About tapshex

tapshex is a package and command-line utility for reading and interpreting CSV Files formatted according to the DCTAP Model and expressing them as schemas in the Shape Expressions language (ShEx). This package builds on classes and functions defined in a related package, dctap, and extends them with features that are explicitly aligned with ShEx. The command-line tool provided by tapshex is very similar to the dctap tool provided by a related package, dctap-python.

The tapshex documentation extensively links to, and builds on, the documentation for dctap where interested users will find a general description of the DCTAP Model and a DCTAP Glossary. The tapshex documentation features, in addition, a ShEx Glossary.

This package is under development at https://github.com/tombaker/tapshex, where issues or questions can be posted in its issue tracker.

About dctap-python

DCTAP Elements

In the DCTAP Model, a Shape groups a set of Statement Templates, each of which describes one type of Statement in Instance Data about a specified Entity.

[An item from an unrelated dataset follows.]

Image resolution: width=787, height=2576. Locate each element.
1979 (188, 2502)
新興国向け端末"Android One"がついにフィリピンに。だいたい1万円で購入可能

Each of these two components (Shapes and Statement Templates) has its own (extensible) set of DCTAP Elements:

Statement Constraint Elements

Removed from this section:

This section:

Shape Elements

There are two Shape elements. If the shapeID element is not used in a given DCTAP instance, it will be assigned a default value (which can be customized in the config file - see Default Shape Identifier).

Configuration

dctap has built-in default config settings (see defaults.py). By generating and editing a config file (see Initialize a config file), the following defaults can be tweaked:

Modify:

  • dctap:config/list_elements/valueNodeType/index

DCTAP and CSV

The DC Tabular Application Profiles (DCTAP) model adheres to RFC 4108, the Common Format and MIME Type for Comma-Separated Values (CSV) Files. The CSV format consists of exactly one two-dimensional grid of rows and columns, so DCTAP is limited to things that can readily be encoded in two dimensions.

Modern spreadsheet programs, such as Excel and Google Sheets, transcend these limitations by supporting multiple grids in separate tabs, with hyperlinks across tabs — features which support drop-down menus and the construction of simple tabular databases — though at the cost of using non-standard file formats. Implementations of DCTAP in the wild have already leveraged such features to good effect, as “extensions” to DCTAP, but for tapshex, such extensions are out of scope.

As implemented in dctap-python, the base DCTAP model can be extended for use with extra elements defined specifically to support Shape Expressions language (ShEx).

DCTAP and ShEx

The DCTAP model is intended to be usable in a wide range of implementation scenarios, even with technologies not based on RDF. So as not to clash with assumptions underlying such implementations, DCTAP was intentionally defined with the weak semantics. allowing implementers the freedom to define their own interpretations.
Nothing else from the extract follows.